Texte source:
'''

Très rapidement, ce dernier est informé du renforcement des troupes du coté des insurgés, dont Hofer est "naturellement" devenu leur chef. Des renforts sont de toutes part recrutés, sous l’impulsion de Josef Eisenstecken, Josef Speckbacher et Martin Teimer. L’attaque est décidée pour le 25 mai, une fois encore sur le Bergisel. De tous les cotés lui arrivent des renseignements montrant la détermination des tyroliens, qui investissent Innsbruck pratiquement totalement. Deroy met ses troupes (3850 fantassins, 400 cavaliers, 12 canons) en état d’alarme.

En face, Hofer est désormais à la tête de troupes beaucoup mieux organisées qu’en avril, et qui s’élèvent déjà à environ 6 500 hommes. Son plan est simple: attaquer les bavarois là où on les rencontre et les rejeter au-delà des montagnes.

Cette première attaque n’est pas vraiment une réussite pour Hofer et ses troupes (ainsi que les autrichiens de Buol): les bavarois résistent bien et réussissent à garder leurs positions. Mais Deroy, tout en étant confiant pour sa ligne de communication avec Salzbourg, n’en demeure pas moins inquiet, d’autant qu’il est bientôt informé que la ville de Zirl vient de tomber aux mains des tyroliens.. Il maintient ses troupes en alerte.

Monument Speckbacher à Hall im Tyrol - Monument de Ludwig Penz (1908) - photo: OuvrardLe 29, tyroliens et autrichiens relancent l’attaque sur Innsbruck. Ce sont maintenant près de 13 500 fantassins (12 000 tyroliens, 1 270 autrichiens), 87 chevau-légers autrichiens et six canons dont dispose Hofer. L’attaque sur Innsbruck doit être dirigée à l’est, au sud et à l’ouest de la ville, tandis qu’on se saisira des ponts de Hall et Volders. C’est d’ailleurs là que les tyroliens enregistrent leurs premiers succès, malgré une défense héroïque des bavarois, coupant la ligne de retraite de Deroy.

Du coté du Bergisel, les évènements ressemblent étrangement à ceux d’avril. Les bavarois ne peuvent déloger les tyroliens de la colline, mais ces derniers ne parviennent pas à franchir l’espace situé entre cette dernière et la ville. Hofer espère un moment l’effet démoralisant d’une attaque de flanc par une colonne venue de Zirl, sous le commandement de Teimer. Mais celui-ci avance avec trop de circonspection, et est même repoussé par les bavarois.

À quatre heures de l’après-midi, un cessez-le-feu est observé, officiellement pour permettre aux autrichiens de négocier avec Deroy une reddition de la ville, plus certainement parce que les tyroliens sont à court de munitions. Bientôt, la nuit survient, et avec elle, la fin de cette deuxième bataille du Bergisel (elle a coûté 130 morts et 500 blessés aux bavarois, 90 morts et 160 blessés aux austro-tyroliens)

'''

Données:
'''

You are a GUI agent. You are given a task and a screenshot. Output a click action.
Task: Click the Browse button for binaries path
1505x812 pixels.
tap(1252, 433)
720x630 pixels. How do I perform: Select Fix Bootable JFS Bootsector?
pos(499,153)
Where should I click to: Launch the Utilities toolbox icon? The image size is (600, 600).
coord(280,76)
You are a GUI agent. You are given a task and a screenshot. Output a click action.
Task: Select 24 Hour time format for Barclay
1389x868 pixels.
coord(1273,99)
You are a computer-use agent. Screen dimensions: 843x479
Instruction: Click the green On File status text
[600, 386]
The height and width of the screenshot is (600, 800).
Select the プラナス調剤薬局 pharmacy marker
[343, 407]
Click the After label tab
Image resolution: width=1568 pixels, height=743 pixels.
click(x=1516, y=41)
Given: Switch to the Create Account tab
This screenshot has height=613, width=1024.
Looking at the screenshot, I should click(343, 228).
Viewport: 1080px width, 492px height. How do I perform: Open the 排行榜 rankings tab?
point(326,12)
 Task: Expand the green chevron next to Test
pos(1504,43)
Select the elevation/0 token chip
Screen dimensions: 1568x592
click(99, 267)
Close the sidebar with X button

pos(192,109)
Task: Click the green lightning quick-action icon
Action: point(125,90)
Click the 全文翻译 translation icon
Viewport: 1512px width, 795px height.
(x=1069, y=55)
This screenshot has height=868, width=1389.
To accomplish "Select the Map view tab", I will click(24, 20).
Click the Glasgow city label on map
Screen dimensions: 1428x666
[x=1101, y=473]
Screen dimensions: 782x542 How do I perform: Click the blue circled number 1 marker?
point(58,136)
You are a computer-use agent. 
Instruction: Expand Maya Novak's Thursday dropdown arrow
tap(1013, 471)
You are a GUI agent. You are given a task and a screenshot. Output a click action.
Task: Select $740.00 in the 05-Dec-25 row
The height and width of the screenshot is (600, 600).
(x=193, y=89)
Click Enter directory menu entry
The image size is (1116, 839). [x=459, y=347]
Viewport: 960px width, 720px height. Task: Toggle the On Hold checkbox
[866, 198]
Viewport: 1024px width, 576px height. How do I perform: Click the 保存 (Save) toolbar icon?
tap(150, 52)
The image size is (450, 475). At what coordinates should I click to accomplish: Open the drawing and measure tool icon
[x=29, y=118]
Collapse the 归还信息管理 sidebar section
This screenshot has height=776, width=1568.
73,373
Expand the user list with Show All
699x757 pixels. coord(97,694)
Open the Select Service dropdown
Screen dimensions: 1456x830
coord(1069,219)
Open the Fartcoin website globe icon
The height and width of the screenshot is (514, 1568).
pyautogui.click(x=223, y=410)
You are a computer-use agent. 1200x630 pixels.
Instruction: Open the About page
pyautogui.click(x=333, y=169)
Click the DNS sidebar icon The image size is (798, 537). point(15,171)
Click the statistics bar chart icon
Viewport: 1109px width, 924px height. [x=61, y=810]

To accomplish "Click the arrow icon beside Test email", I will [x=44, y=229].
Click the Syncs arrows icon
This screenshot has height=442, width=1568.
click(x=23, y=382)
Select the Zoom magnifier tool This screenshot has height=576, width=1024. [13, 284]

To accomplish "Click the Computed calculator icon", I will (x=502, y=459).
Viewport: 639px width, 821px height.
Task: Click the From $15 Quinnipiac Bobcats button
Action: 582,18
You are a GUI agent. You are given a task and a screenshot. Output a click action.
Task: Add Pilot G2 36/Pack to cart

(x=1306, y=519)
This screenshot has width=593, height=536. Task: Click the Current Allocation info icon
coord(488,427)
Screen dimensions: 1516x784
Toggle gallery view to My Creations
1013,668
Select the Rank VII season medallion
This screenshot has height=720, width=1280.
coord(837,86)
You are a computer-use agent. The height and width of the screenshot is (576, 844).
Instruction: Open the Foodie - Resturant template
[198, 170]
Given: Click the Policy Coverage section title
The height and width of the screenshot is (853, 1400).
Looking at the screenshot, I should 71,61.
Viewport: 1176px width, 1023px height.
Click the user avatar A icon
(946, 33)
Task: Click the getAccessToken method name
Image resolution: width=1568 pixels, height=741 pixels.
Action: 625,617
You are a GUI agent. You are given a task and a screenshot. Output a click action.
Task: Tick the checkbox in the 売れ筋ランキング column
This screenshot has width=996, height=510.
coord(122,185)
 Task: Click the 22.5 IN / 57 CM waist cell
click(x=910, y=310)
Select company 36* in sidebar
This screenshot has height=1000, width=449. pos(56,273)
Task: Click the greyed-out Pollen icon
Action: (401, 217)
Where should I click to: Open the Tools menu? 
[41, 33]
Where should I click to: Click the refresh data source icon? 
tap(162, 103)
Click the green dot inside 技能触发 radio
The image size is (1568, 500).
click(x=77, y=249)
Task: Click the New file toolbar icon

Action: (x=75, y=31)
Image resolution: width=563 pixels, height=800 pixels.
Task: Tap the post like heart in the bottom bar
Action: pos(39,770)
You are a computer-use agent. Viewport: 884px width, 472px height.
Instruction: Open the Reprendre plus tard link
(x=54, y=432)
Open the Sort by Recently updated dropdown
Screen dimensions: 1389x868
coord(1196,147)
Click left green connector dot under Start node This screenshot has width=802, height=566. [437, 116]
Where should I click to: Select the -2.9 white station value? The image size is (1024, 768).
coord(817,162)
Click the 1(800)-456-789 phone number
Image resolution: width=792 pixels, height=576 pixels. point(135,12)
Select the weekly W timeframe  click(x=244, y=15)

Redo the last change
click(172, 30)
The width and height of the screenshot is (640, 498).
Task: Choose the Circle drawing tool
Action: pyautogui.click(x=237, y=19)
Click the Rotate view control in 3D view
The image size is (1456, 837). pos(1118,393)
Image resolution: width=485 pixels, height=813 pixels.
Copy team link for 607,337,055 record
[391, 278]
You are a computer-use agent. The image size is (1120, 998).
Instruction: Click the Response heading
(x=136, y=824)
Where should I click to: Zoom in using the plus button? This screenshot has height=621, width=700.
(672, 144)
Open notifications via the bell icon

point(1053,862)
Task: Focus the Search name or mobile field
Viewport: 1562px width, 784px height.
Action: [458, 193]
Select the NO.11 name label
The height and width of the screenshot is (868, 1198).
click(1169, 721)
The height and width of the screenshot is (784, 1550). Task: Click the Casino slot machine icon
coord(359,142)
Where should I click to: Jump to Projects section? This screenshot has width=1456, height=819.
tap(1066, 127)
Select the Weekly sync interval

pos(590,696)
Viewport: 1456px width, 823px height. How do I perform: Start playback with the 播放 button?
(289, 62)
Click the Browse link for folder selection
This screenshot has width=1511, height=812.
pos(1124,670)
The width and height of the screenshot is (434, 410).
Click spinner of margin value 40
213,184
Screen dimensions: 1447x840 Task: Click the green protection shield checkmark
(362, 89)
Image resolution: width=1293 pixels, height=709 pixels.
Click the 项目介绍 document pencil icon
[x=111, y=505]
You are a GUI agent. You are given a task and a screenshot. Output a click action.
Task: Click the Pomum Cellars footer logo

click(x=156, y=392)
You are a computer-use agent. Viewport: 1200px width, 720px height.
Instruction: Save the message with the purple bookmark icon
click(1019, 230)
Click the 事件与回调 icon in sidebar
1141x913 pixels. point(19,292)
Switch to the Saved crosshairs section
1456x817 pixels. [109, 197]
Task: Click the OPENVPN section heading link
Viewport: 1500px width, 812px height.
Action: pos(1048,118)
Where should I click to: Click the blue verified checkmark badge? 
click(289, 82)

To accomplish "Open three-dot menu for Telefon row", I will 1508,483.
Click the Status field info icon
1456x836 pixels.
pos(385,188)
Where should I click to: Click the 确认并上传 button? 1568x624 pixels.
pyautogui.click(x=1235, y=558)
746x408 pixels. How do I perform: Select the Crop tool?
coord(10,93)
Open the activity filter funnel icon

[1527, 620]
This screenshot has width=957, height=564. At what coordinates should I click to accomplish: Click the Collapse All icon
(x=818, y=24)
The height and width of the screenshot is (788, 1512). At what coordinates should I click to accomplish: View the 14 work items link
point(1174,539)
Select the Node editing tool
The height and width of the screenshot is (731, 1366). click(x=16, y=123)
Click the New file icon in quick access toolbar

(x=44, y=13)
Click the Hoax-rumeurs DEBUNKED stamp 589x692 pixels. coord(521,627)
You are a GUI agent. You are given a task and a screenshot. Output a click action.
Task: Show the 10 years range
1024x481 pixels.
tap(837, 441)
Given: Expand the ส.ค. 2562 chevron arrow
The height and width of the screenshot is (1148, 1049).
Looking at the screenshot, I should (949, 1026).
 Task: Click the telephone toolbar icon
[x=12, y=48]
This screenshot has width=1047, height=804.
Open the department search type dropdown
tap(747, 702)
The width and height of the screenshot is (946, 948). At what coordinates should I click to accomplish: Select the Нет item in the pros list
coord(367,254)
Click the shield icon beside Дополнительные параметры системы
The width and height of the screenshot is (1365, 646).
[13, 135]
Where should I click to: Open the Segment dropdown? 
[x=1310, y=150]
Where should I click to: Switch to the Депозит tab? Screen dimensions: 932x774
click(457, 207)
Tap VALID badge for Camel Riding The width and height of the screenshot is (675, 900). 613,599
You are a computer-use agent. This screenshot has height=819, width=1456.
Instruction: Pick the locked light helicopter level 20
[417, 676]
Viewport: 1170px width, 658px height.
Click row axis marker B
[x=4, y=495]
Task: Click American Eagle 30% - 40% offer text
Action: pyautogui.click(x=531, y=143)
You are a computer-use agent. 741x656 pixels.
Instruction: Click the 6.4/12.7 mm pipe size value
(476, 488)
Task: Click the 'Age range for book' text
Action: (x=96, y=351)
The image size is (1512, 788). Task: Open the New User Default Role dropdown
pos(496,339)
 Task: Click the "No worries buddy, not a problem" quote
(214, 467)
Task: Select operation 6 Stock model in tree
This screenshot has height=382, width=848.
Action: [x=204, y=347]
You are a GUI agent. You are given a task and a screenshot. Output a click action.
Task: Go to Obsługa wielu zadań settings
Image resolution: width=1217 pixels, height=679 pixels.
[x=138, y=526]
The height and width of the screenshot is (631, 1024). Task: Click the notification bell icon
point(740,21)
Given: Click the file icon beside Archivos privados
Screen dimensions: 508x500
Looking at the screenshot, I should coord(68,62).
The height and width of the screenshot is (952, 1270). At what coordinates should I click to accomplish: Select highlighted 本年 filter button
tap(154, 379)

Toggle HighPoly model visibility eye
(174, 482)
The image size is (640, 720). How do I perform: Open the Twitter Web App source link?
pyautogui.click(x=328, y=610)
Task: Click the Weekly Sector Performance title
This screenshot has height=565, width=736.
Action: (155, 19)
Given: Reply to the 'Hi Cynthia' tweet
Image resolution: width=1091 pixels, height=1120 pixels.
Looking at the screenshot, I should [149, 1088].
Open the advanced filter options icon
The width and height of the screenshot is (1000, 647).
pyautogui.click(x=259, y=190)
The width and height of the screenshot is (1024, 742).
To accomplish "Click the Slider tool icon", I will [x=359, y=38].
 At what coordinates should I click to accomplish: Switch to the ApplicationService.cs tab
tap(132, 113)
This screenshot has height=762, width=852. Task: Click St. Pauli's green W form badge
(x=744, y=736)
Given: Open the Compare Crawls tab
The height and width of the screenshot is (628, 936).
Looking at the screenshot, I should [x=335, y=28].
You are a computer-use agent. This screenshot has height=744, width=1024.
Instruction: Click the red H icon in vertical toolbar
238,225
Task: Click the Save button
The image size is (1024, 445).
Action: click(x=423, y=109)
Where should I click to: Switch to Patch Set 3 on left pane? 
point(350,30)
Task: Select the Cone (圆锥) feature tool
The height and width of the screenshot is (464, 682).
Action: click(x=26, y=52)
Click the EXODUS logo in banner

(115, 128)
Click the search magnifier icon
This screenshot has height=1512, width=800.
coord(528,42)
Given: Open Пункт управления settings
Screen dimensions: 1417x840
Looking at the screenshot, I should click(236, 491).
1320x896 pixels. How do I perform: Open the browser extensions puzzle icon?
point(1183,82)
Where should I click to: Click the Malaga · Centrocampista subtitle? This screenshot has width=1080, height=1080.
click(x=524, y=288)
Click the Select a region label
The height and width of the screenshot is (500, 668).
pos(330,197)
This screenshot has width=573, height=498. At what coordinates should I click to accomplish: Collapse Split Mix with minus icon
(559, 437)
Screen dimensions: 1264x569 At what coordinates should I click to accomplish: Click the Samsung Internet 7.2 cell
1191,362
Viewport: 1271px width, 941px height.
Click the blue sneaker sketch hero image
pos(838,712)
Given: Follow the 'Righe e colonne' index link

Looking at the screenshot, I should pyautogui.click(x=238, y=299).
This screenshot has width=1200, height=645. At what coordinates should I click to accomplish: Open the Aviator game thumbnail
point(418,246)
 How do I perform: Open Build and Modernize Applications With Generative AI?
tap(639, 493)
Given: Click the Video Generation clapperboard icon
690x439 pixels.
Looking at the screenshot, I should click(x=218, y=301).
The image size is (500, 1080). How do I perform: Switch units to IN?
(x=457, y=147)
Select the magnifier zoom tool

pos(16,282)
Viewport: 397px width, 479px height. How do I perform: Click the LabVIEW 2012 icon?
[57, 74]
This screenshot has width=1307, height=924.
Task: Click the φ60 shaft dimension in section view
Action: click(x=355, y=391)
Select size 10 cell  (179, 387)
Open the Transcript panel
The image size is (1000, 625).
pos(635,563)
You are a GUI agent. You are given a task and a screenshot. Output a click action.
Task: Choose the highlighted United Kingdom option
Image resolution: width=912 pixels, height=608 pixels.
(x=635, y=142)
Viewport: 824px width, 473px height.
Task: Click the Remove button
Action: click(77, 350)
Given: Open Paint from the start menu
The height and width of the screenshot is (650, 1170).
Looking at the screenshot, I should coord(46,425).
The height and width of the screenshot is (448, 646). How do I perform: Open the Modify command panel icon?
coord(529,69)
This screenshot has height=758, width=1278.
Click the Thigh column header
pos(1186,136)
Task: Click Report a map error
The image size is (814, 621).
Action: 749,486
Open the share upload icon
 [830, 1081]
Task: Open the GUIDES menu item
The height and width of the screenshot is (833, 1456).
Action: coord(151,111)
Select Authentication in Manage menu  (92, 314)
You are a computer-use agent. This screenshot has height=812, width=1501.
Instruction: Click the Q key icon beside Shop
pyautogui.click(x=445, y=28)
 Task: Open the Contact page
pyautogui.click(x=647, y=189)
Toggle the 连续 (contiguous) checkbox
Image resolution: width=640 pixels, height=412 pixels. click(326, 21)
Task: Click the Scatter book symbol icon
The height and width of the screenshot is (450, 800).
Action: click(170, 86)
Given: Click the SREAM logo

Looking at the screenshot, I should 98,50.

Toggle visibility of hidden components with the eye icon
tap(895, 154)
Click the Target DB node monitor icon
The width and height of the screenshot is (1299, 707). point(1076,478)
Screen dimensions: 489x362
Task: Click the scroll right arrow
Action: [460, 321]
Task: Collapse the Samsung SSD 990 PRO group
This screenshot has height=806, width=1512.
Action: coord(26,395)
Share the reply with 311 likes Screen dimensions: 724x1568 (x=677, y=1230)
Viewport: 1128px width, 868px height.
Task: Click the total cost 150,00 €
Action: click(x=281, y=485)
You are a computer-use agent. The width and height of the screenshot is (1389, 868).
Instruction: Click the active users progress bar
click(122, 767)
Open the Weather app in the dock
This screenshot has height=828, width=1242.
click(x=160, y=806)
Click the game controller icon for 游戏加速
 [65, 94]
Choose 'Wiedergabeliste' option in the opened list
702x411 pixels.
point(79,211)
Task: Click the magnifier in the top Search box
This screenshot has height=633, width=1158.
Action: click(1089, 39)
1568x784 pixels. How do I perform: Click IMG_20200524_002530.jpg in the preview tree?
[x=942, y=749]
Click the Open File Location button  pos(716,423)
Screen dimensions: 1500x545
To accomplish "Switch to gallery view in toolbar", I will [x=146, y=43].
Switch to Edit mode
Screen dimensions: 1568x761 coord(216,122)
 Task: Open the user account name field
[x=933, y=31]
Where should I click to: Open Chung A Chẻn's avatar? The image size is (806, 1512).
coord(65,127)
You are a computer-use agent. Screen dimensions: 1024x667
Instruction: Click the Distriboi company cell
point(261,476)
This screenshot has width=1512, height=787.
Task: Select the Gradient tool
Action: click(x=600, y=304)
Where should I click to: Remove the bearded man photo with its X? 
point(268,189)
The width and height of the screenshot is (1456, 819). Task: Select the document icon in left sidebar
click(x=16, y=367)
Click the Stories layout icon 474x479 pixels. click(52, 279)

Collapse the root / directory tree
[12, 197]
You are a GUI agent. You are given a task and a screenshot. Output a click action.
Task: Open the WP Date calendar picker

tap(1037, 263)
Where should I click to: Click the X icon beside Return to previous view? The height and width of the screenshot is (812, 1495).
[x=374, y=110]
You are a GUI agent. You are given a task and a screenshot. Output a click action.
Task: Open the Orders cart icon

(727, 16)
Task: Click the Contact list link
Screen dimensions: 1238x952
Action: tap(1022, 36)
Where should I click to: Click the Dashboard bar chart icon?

'''

Consigne: Reprenez le récit de la deuxième bataille du Bergisel à la suite de sa dernière phrase.

Résultat:
Car Deroy, dont les troupes sont quelque peu démoralisées (ils ne veulent pas combattre ces "paysans, que l’on ne voit jamais avant d’être blessé, contre qui il n’y a aucun honneur à gagner") va profiter de la nuit pour, faisant appel à une vieille ruse de guerre, quitter Innsbruck. Demandant à ses avant-postes d’allumer des feux, de mener de nombreuses patrouilles de reconnaissance et même de fraterniser avec les lignes ennemies, il fait assourdir les roues de ses chariots et les fers de ses chevaux. Et la 3e division s’éloigne en silence d’Innsbruck, atteignant Vomp le 30 mai à six heures du matin. Le soir même, malgré un harcèlement permanent des insurgés locaux, Deroy fait entrer ses troupes en sécurité dans la forteresse de Kufstein.

Et lorsque le jour se lève sur Innsbruck, ce matin du 30, les tyroliens découvrent une ville vidée de sa garnison, qu’ils réoccupent dans la liesse populaire.

Le 2 juin, Deroy, après s’être un peu "refait " à Kufstein, a quitté le sol bavarois. Pour la deuxième fois, le Tyrol est libre.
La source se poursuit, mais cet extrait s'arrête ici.